Тогда дачные клязьминские места населяли крестьяне, державшие скотину. И там всегда паслось очень большое стадо коров. Невероятной радостью для меня и лучшим отдыхом было, когда наша домработница водила меня к этому стаду. Я знал всех пастухов! Они даже специально для меня сплели кнут, с которым я мог свободно управляться. И надо понимать, какую гордость я испытывал, какое счастье, когда вечером, возвращаясь в поселок, шел во главе стада с кнутом через плечо! Как главный пастух!

Животных я вообще любил, всяких, не только больших, вроде лошадей и коров. Я все время держал рыбок. Был у меня уж. Была черепаха. Были белые крысы. И родители не возражали, хотя особых условий для этого не было. Не скажу, что я занимался с животными увлеченно, но мне нравилось. Для ужа я покупал лягушек. Правда, он все равно подох…

Что интересно, когда сейчас меня спрашивают: как я отдыхаю, не увлекаюсь ли охотой или рыбалкой? - мне неловко признаться, что я, человек, прошедший войну, элементарно не умею снять рыбу с крючка. Мне неприятно, мне жалко! А что уж говорить об охоте - подстрелить кого-то и видеть, как бедное животное мучается?! Не могу. И не хочу этого делать. А ведь многие охотники - добрые люди, которые понимают и любят природу. И вот как это все в них уживается - для меня непостижимо!

Когда подошло время учиться, мама не захотела отдавать меня в ближайшую школу в конце Серебрянического переулка, потому что она считалась хулиганской - там училась вся шпана с окрестных дворов. И меня определили в школу имени Героев Парижской коммуны, в бывшую Виноградскую гимназию, что находилась напротив Покровских казарм. А вот там уже первым хулиганом в классе был я. И после седьмого класса меня перевели в другую школу.

Особых впечатлений у меня от школы не осталось. Ну, учился и учился. Хорошо помню путь из дома в школу по бульварам. Помню старого Осипа, засидевшегося в сторожах еще с гимназических времен. Все его называли просто Ося, и большой честью для нас, мальчишек, считалось поздороваться с ним за руку. Помню огромный гимнастический зал с портретами коммунаров, которые, как потом выяснилось, расстреляли друг друга в пылу революционной борьбы. Очень хорошо помню нашу молодую директрису, влетевшую как-то в мужской туалет, чтобы застать на месте преступления и покарать курящих. Унитазы в уборной стояли открыто в ряд, и на одном из них, в "позе орла", сидел учитель труда. Он замер и боялся пошевельнуться, чтобы не обратить на себя внимание. А директриса, старательно делая вид, что не замечает коллегу, выговаривала кому-то из старшеклассников…

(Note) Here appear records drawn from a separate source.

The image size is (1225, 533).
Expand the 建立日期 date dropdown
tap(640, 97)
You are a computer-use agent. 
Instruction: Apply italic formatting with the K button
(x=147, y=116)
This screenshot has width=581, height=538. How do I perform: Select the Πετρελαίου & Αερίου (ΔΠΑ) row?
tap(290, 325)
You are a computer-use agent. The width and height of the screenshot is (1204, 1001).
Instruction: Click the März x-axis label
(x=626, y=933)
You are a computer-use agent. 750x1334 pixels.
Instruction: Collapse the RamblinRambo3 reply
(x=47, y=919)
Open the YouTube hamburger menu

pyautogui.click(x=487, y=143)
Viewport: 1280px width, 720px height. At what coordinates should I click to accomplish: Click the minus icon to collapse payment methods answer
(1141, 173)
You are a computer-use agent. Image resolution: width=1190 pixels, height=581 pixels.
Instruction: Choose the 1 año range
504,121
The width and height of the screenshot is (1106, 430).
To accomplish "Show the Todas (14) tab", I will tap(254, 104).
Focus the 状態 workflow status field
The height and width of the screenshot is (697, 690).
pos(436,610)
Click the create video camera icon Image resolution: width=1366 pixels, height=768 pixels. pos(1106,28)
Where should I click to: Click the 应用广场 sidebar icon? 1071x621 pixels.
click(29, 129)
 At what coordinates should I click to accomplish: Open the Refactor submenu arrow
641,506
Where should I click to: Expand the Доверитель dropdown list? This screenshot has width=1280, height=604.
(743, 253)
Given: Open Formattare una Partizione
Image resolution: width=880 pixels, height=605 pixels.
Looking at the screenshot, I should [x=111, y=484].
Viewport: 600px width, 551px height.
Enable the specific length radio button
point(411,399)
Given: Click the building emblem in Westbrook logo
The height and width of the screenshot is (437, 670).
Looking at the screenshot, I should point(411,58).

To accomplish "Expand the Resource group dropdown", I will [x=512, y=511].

Историю нам преподавала Евгения Викентьевна. Между собой мы называли ее Викеша. Так вот Викеша была совершенно не приспособлена управлять большой аудиторией. Пытаясь с ходу завладеть вниманием учеников, она начинала свой урок с повышенных тонов. Мы же, инстинктивно понимая, что дальше крика дело не пойдет, что она на самом деле добрая, вели себя из рук вон плохо, и я - хуже всех. Она, бедная, начинала говорить еще громче, сердилась, выгоняла из класса. А на экзамене, между прочим, дала мне тему, которую я прекрасно знал, потому что делал по ней доклад… Это был один из тех психологических фокусов, которые потом неоднократно показывала мне жизнь. И тогда я, может быть, впервые понял, что в характере человека существует некая сложность и что внешнее поведение не всегда верно отражает сущность человеческих взаимоотношений.

Школу имени Героев Парижской коммуны я не закончил, потому что мне совершенно надоело учиться, и диплом о среднем образовании получал уже в школе для взрослых. Отлично помню, как я держал экзамен по математике. Школа для взрослых находилась в Сыромятниках. Мы сидели на первом этаже. И поскольку я в математике был чрезвычайно слаб, за окном стоял мой приятель Миша, мне на зависть, очень хорошо знавший этот предмет. Я ему через окно передавал листок с задачкой, он ее решал и кидал мне обратно. Экзамен мы благополучно сдали.